- EXERCISE DESCRIPTION: Set out the records below again exactly; skip the images.
==== GIVEN ENTRIES ====
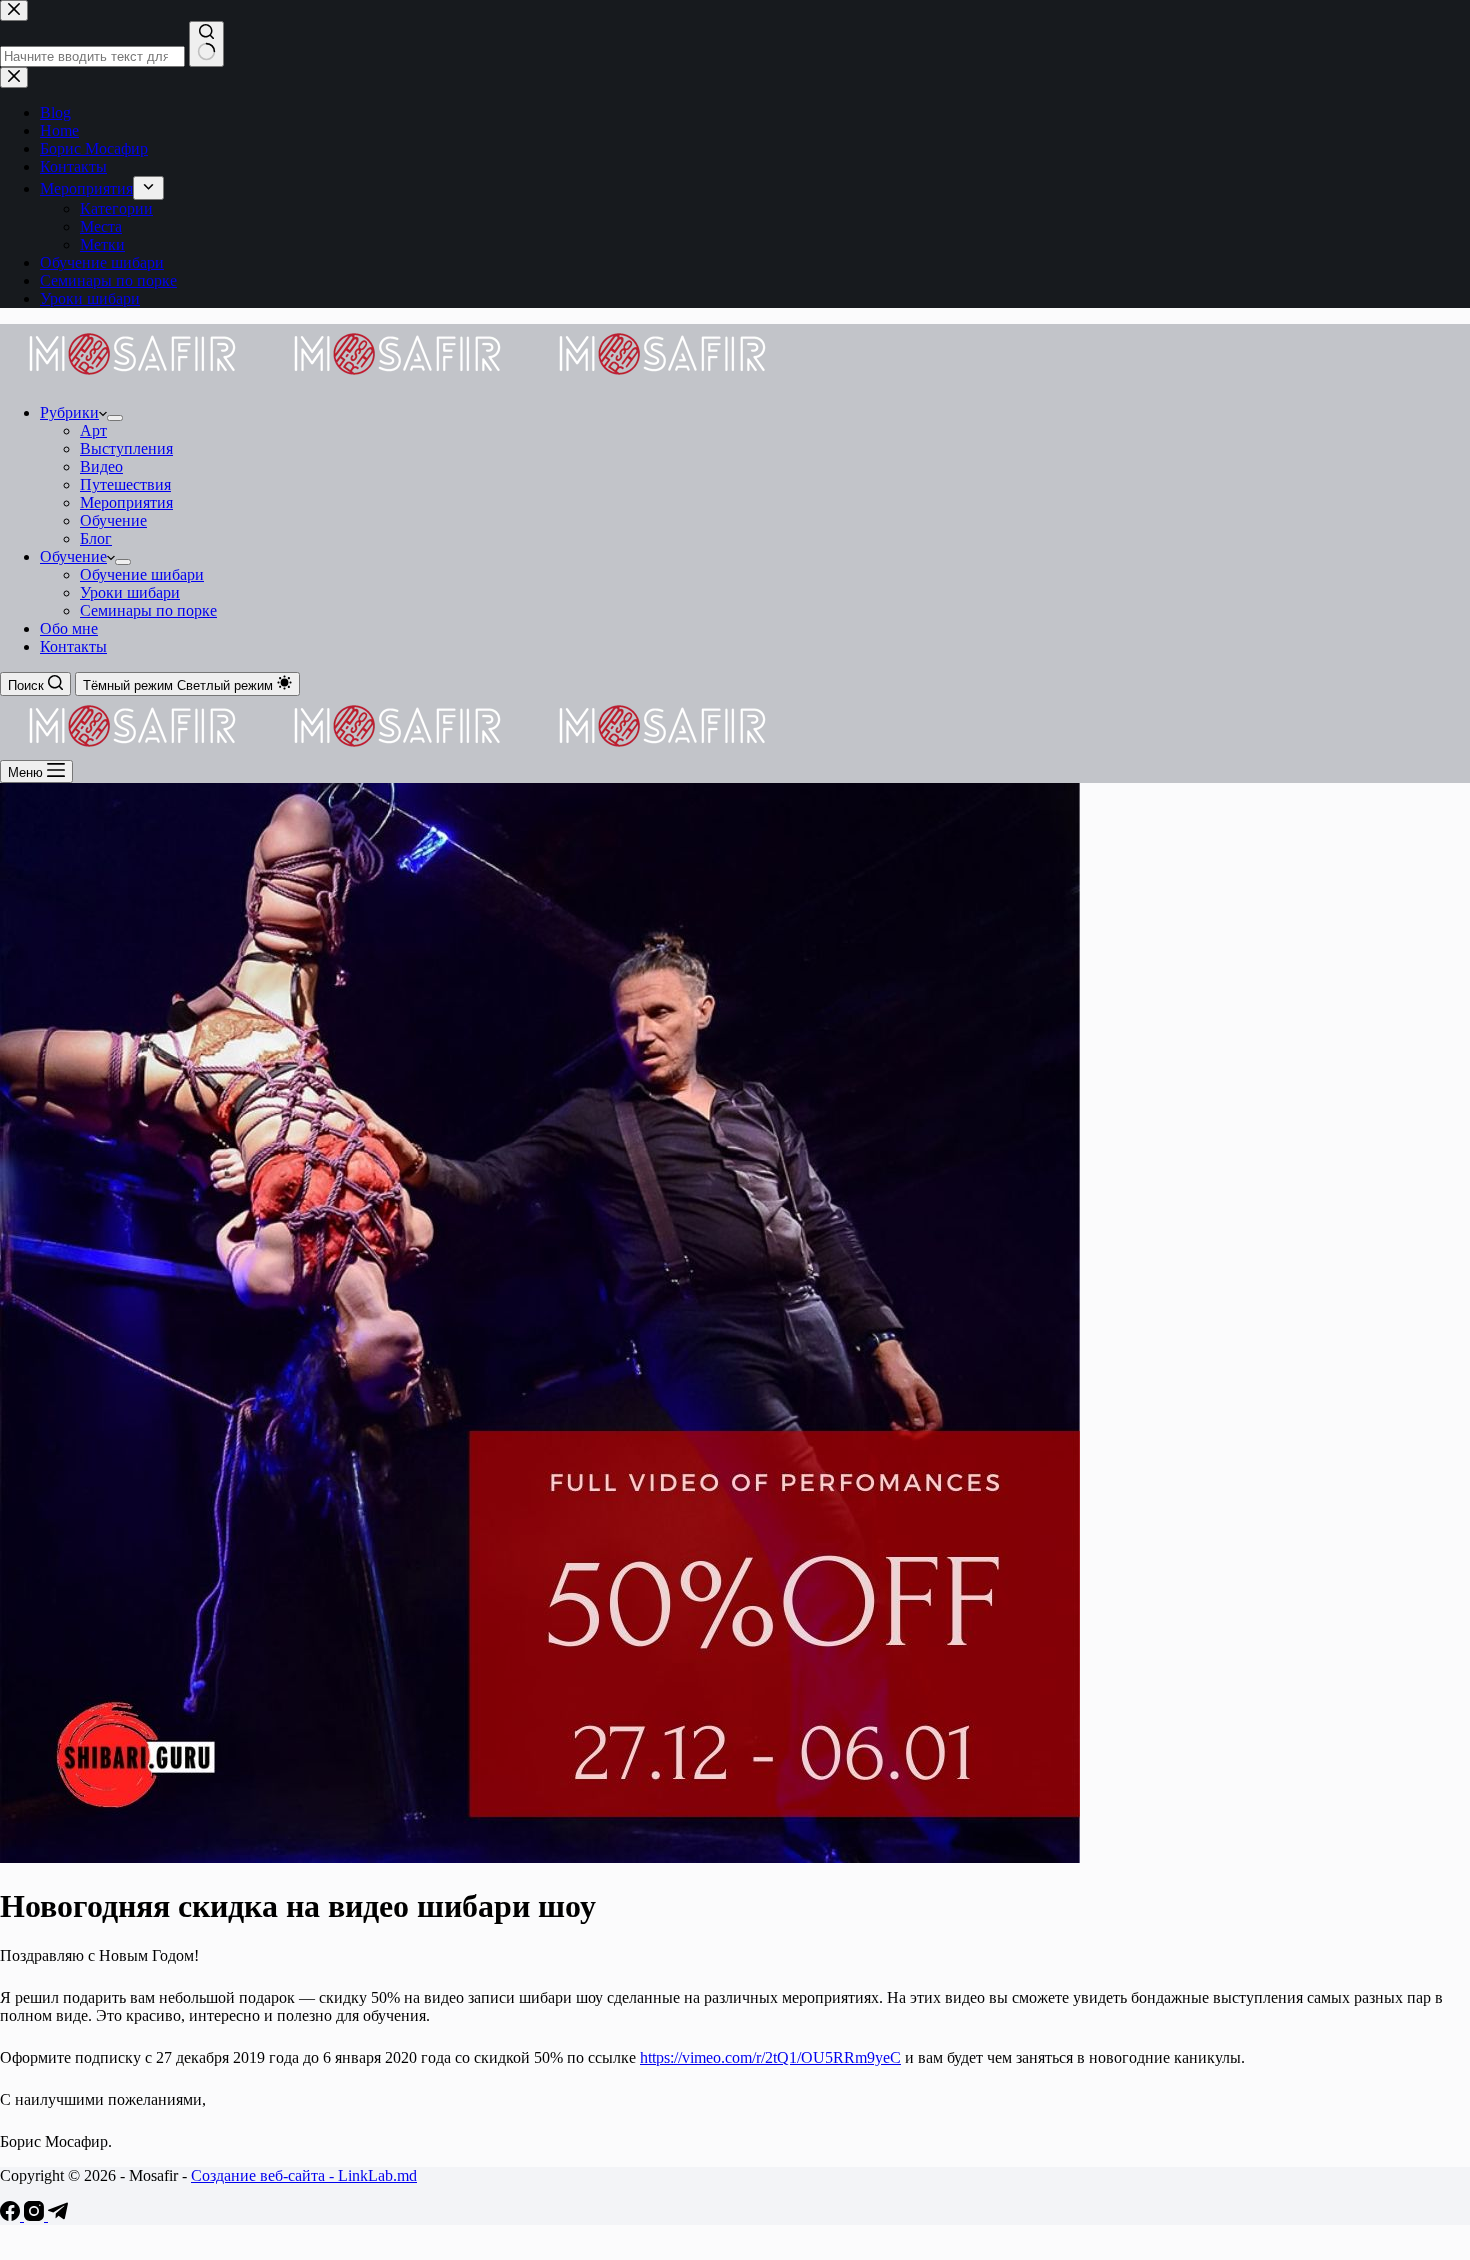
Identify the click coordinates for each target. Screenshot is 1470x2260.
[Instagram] (36, 2215)
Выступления (126, 448)
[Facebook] (12, 2215)
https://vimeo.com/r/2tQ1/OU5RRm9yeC (770, 2057)
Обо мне (69, 628)
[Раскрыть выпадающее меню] (115, 418)
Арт (93, 430)
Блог (96, 538)
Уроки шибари (130, 592)
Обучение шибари (142, 574)
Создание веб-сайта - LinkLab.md (304, 2175)
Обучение (113, 520)
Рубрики (69, 412)
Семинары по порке (148, 610)
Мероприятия (126, 502)
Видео (101, 466)
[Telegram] (58, 2215)
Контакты (73, 646)
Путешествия (125, 484)
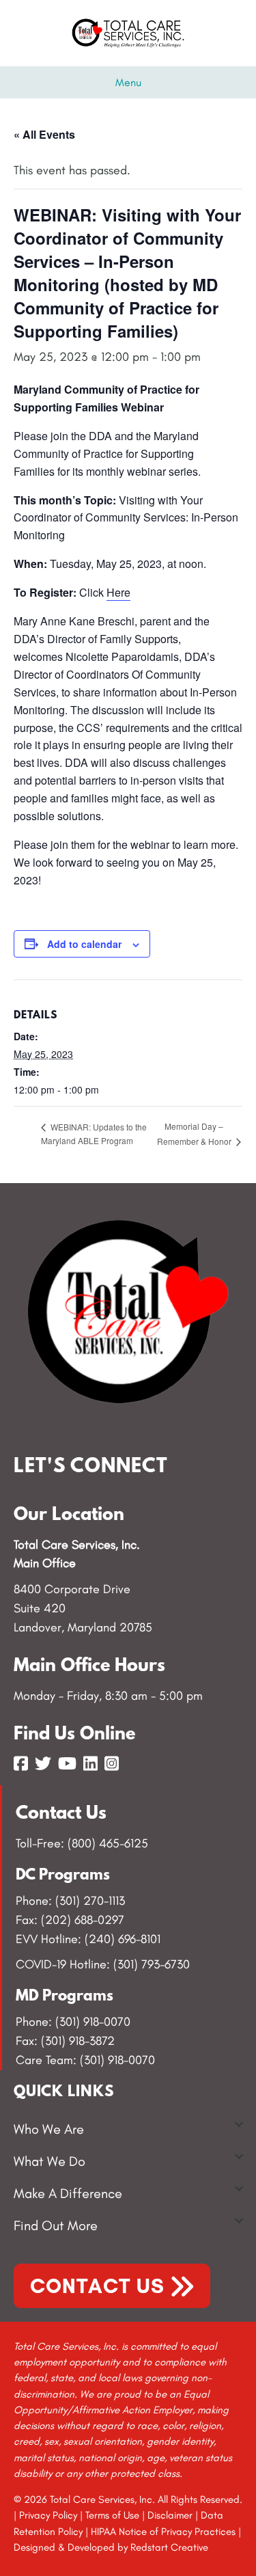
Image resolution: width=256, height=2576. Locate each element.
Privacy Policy (48, 2515)
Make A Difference (68, 2193)
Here (118, 592)
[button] (239, 2124)
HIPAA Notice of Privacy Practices (163, 2531)
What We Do (49, 2161)
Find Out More (56, 2225)
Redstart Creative (169, 2547)
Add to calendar (84, 944)
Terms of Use (112, 2515)
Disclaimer (170, 2515)
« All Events (44, 134)
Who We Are (49, 2129)
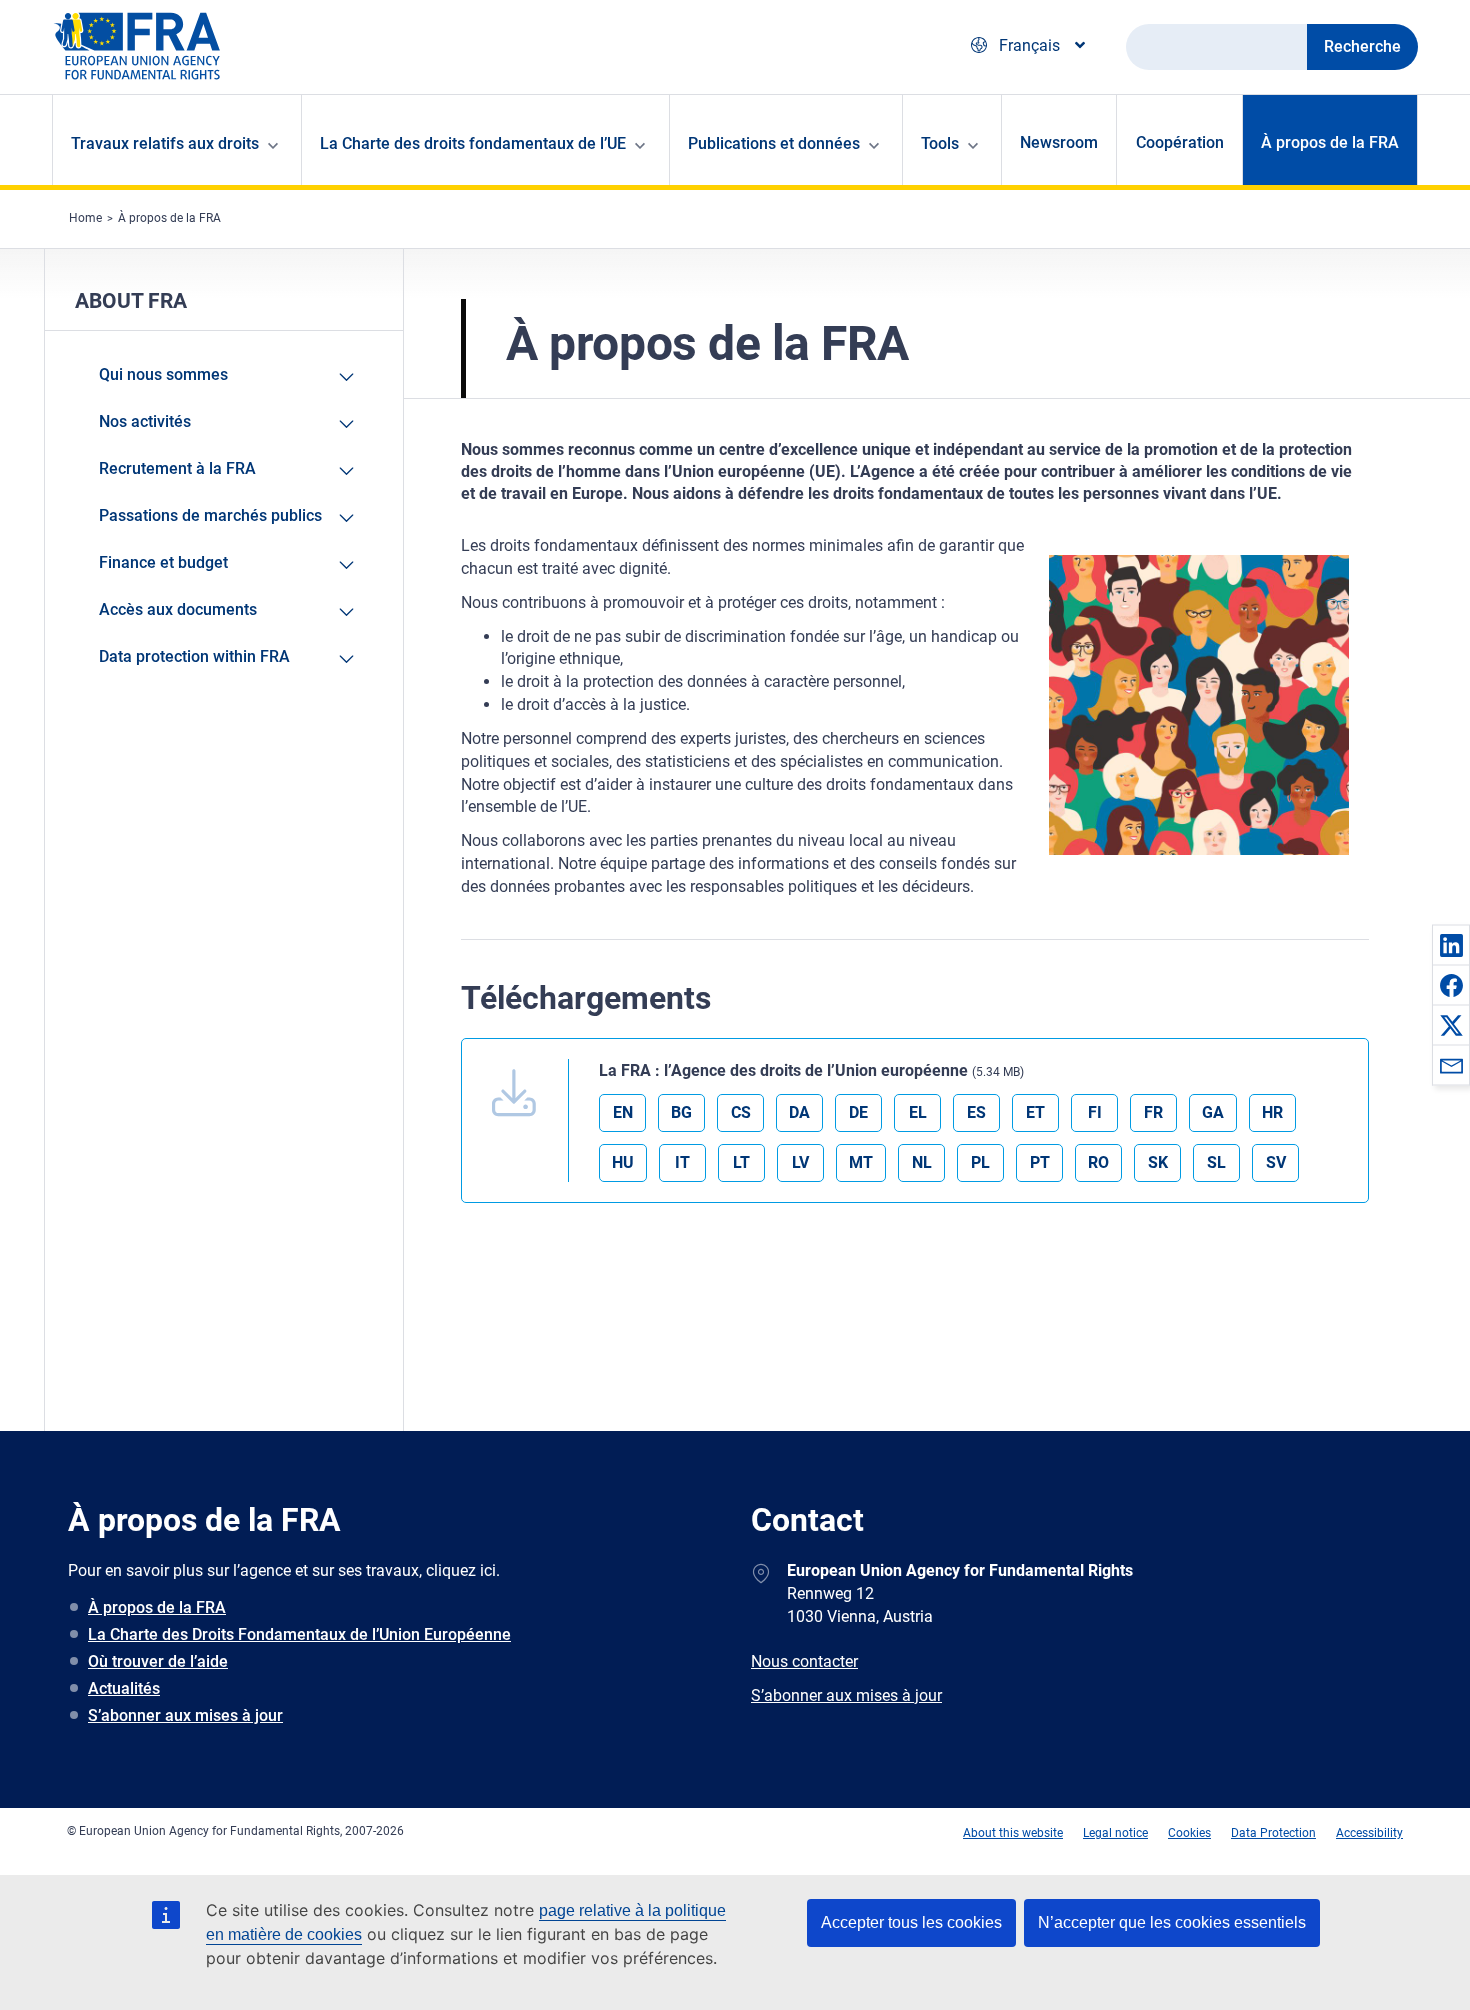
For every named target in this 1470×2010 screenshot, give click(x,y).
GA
====
- OUTPUT OF THE EXERCISE:
Identify the click coordinates for each target. Screenshot is 1470x2260.
[Instagram] (36, 2215)
Выступления (126, 448)
[Facebook] (12, 2215)
https://vimeo.com/r/2tQ1/OU5RRm9yeC (770, 2057)
Обо мне (69, 628)
[Раскрыть выпадающее меню] (115, 418)
Арт (93, 430)
Блог (96, 538)
Уроки шибари (130, 592)
Обучение шибари (142, 574)
Создание веб-сайта - LinkLab.md (304, 2175)
Обучение (113, 520)
Рубрики (69, 412)
Семинары по порке (148, 610)
Мероприятия (126, 502)
Видео (101, 466)
[Telegram] (58, 2215)
Контакты (73, 646)
Путешествия (125, 484)
Image resolution: width=256, height=2576. Locate each element.
Privacy Policy (48, 2515)
Make A Difference (68, 2193)
Here (118, 592)
[button] (239, 2124)
HIPAA Notice of Privacy Practices (163, 2531)
What We Do (49, 2161)
Find Out More (56, 2225)
Redstart Creative (169, 2547)
Add to calendar (84, 944)
Terms of Use (112, 2515)
Disclaimer (170, 2515)
« All Events (44, 134)
Who We Are (49, 2129)
For every named target in this 1470×2010 screenshot, give click(x,y).
GA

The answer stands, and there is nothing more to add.